La discussione sul ruolo dei parchi dopo un lungo periodo caratterizzato da interventi penalizzanti soprattutto, ma non soltanto finanziari registra un avvio di riflessione critica nazionale a metà dicembre del 2013 con l’incontro alla Sapienza di Roma promosso dal ministro Orlando.
Fino a quel momento a tenere banco erano state le vicende del senato dove ormai da alcuni anni si pasticcia sulle modifiche alla legge 394 che incontrano sempre meno consensi tra le stesse associazioni ambientaliste di fatto le uniche a manifestare documentate critiche e crescenti perplessità sulla strada imboccata. E’ una fase in cui brilla per assenza il ministero dell’ambiente ma anche il fronte delle istituzioni regionali e locali e degli stessi parchi appare assai poco presente a attivo salvo un tardivo documento delle regioni che ha coinciso peraltro con il passaggio di mano dal ministro Orlando a Galletti al ministero dell’ambiente.
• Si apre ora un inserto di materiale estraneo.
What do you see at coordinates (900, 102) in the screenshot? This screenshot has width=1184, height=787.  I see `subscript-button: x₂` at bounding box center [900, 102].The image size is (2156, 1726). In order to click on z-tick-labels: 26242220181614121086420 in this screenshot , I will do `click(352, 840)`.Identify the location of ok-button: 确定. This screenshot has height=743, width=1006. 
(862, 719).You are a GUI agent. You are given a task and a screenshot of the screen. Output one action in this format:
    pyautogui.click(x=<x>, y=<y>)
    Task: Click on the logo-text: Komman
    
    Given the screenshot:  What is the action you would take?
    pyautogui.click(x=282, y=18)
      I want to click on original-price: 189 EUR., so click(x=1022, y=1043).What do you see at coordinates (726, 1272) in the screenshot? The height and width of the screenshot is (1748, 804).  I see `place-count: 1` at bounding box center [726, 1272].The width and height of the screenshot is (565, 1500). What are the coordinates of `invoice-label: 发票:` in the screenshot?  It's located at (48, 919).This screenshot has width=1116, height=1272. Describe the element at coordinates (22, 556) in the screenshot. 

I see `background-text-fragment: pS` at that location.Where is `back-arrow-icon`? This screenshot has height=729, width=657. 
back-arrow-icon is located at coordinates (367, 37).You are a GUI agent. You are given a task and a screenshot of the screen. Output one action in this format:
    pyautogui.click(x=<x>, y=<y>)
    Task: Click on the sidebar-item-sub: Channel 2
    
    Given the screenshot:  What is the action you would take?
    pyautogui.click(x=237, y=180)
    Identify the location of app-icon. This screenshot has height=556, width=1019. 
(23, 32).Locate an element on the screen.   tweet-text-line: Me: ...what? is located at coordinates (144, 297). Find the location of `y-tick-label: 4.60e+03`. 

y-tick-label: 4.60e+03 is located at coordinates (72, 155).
Non ci risulta infatti che se ne sia discusso in qualche sede a partire dal parlamento.
Alla Sapienza si è così arrivati senza praticamente una proposta di base se non per quanto rinvenibile in una serie di documenti importanti delle associazioni ambientaliste e un Quaderno del Gruppo di San Rossore ‘Aree naturali protette-Il futuro che vogliamo’ presentato nel dibattito alla Sapienza e consegnato al ministro Orlando.
Anche per il cambio al ministero dell’ambiente la situazione da allora non ha registrato novità significative se non la conferma importante anche in sede europea che il ministero dell’ambiente impegnato nella istituzione di nuove 4 aree protette marine intende assegnare ai parchi un ruolo rilevante nelle nuove politiche ambientali. La legge del senato appare perciò sotto questo profilo sempre più per quello che è e cioè una fuga dalle responsabilità soprattutto e sorprendentemente delle forze politiche e in particolare di quelle che hanno ruoli di governo a Roma, nelle regioni e negli enti locali. Se qualche segnale positivo si avverte anche a seguito degli ultimi risultati elettorali in realtà come in Sardegna ma anche in Abruzzo mentre in regioni tradizionalmente attive su questo terreno come in Toscana, Marche, nel Trentino –Alto Adige e altrove qualcosa si sta muovendo sul piano nazionale si è ancora alle prese addirittura con l’insediamento dei nuovi direttivi dei parchi nazionali.
A rendere il quadro nazionale più allarmante vi è la situazione del santuario dei cetacei, i problemi della trivellazione e degli impianti eolici, solari che rendono ormai indispensabile un rimessa a punto degli strumenti e delle sedi per gestire le novità della situazione. Un esempio per tutti di cui finora nessuno sembra interessato e cioè cosa ha significato concretamente aver tolto ai piani del parco il paesaggio. Eppure ci sono situazioni come quella del Parco delle Apuane che a qualche riflessione critica dovrebbe indurre visto che delle cave si sta discutendo in base al piano paesistico ma non a quello del parco che riguarda anche aspetti non paesaggistici ma essenziali per un’area protetta. Da qui l’esigenza urgente e irrimandabile specie nel semestre europeo ‘italiano’ e senza rimandare le cose al nuovo titolo V per una intesa tra ministero dell’ambiente che ha come è stato detto problemi di raccordo con diversi altri ministeri con le regioni e gli enti locali perchè si torni il prima possibile a istituire una sede all’insegna di quella ‘leale collaborazione’ cancellata anni fa dalla 394 e che i testi del senato ignorano tranquillamente.
Insomma anche per i parchi bisogna rimettere mano ad un impegno nazionale che in alcuni ambiti fondamentali come la difesa del suolo, le bonifiche, l’agricoltura ect è in corso sia in sede parlamentare che ministeriale.
In un nuovo Quaderno il Gruppo di San Rossore ‘Riforma dei Parchi-Visioni e urgenze’ è tornato sul alcuni di questi passaggi ineludibili dal Santuario dei cetacei alle Alpi, dai parchi regionali al ruolo dei direttori e degli apparati, della gestione nazionale e comunitaria.
Uno studio del Politecnico di Torino a livello europeo ripropone il ruolo del paesaggio come ponte –ora chiuso per lavori- tra ambiente e cultura.
Non mancano perciò validi e aggiornati punti di riferimento per rimettere in moto le cose.